Waar de directie zich eerder nog zeer ongevoelig opstelde tegenover de werknemers, die allemaal hun baan verliezen, deed zij na de staking van woensdag toch water bij de wijn. In een nieuw voorstel legde QEW een hogere ontslagvergoeding op tafel: 1.45 keer de transitievergoeding. De mensen in de fabriek krijgen sowieso minimaal drie maandsalarissen.
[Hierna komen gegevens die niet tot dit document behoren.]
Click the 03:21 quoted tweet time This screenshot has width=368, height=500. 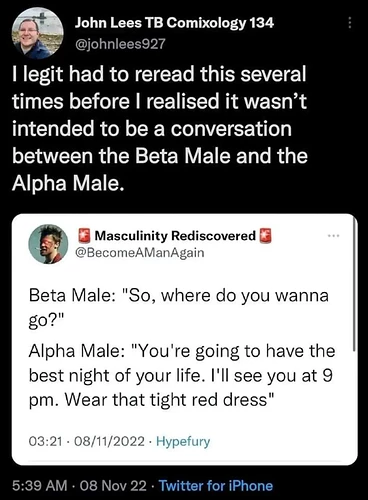click(46, 441)
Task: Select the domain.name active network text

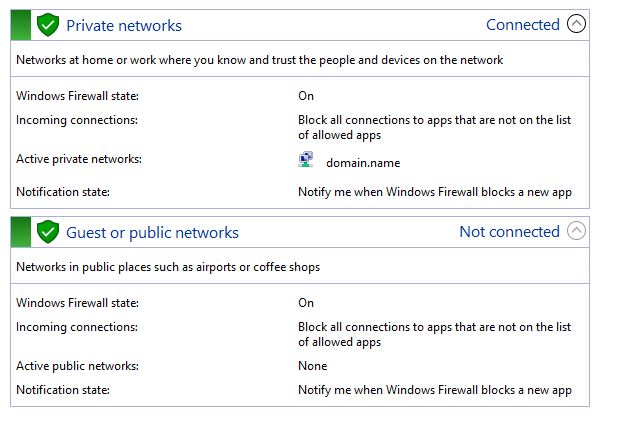Action: coord(363,163)
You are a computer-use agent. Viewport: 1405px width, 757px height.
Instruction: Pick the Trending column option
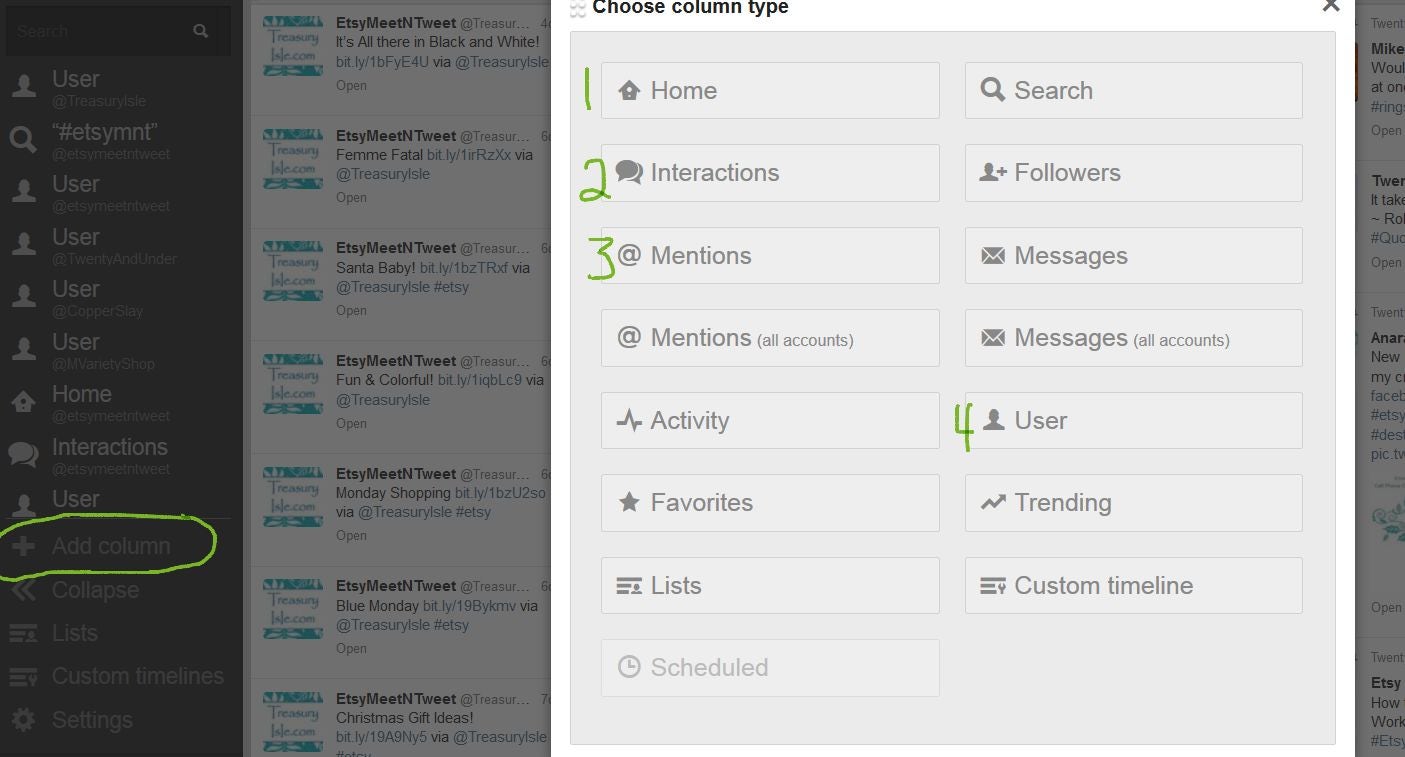pyautogui.click(x=1133, y=503)
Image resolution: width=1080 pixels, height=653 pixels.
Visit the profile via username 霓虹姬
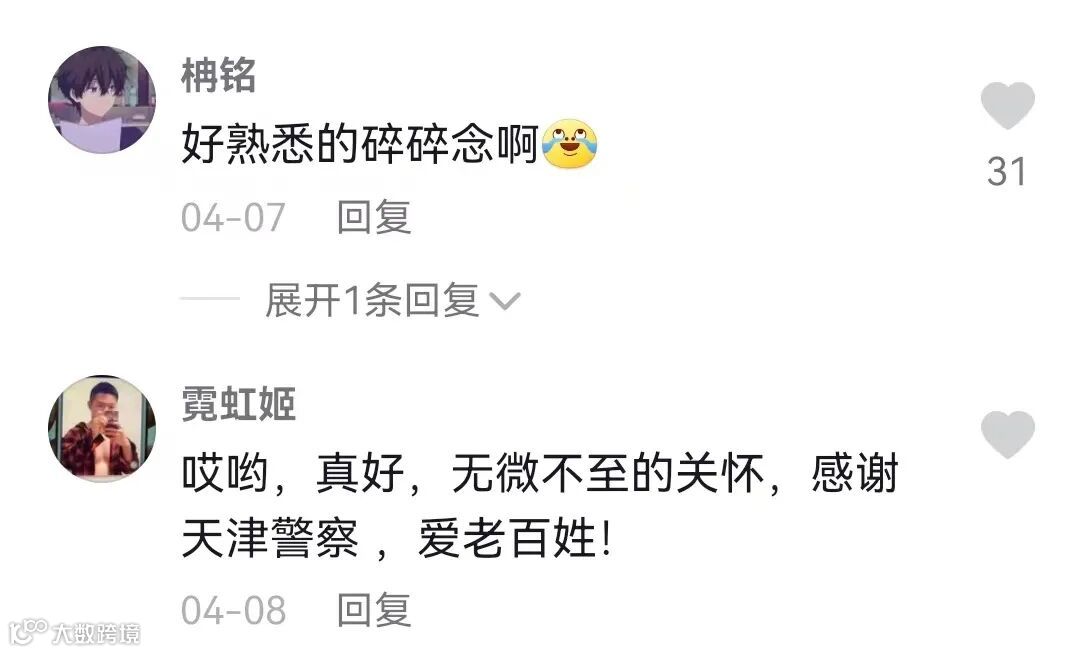pos(238,404)
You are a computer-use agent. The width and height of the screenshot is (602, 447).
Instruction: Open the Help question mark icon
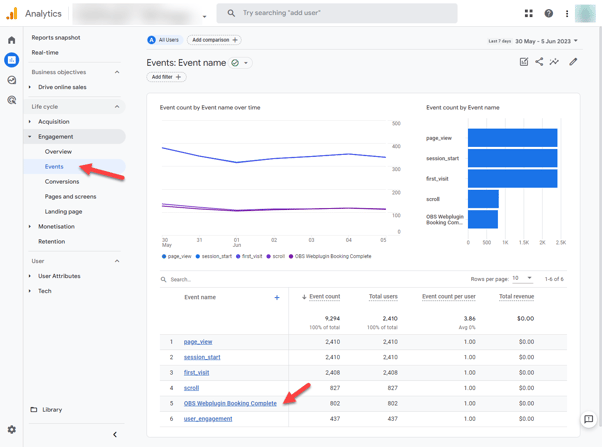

Liza van Nuysenburg, bestuurder FNV Procesindustrie: ‘De mensen in de fabriek mogen supertrots op zichzelf zijn, want deze verbeteringen hebben ze met elkaar afgedwongen. De stakers hebben gisteren de hele productie platgelegd; er werd niets meer gemaakt, er kon niet geladen of gelost worden. Het blijft verdrietig dat mensen hun baan kwijtraken maar vanmorgen zijn ze wel met opgeheven hoofd de fabriek weer ingelopen en als de fabriek binnenkort dichtgaat, kunnen ze ook met opgeheven hoofd weggaan.’
QEW maakte eind mei bekend de fabriek in Hoogezand te sluiten. De eigenaren, investeringsmaatschappij Elastofirm, gaven aan geen cent meer te steken in het slecht draaiende bedrijf en net zomin in de werknemers. Van Nuysenburg: ‘Door hun acties kunnen de werknemers in ieder geval verder als de fabriek in de toekomst de deuren sluit.’
Bij QEW in Hoogezand werken 51 mensen. Zij produceren rubber als halffabricaat, andere bedrijven maken er bijvoorbeeld banden van.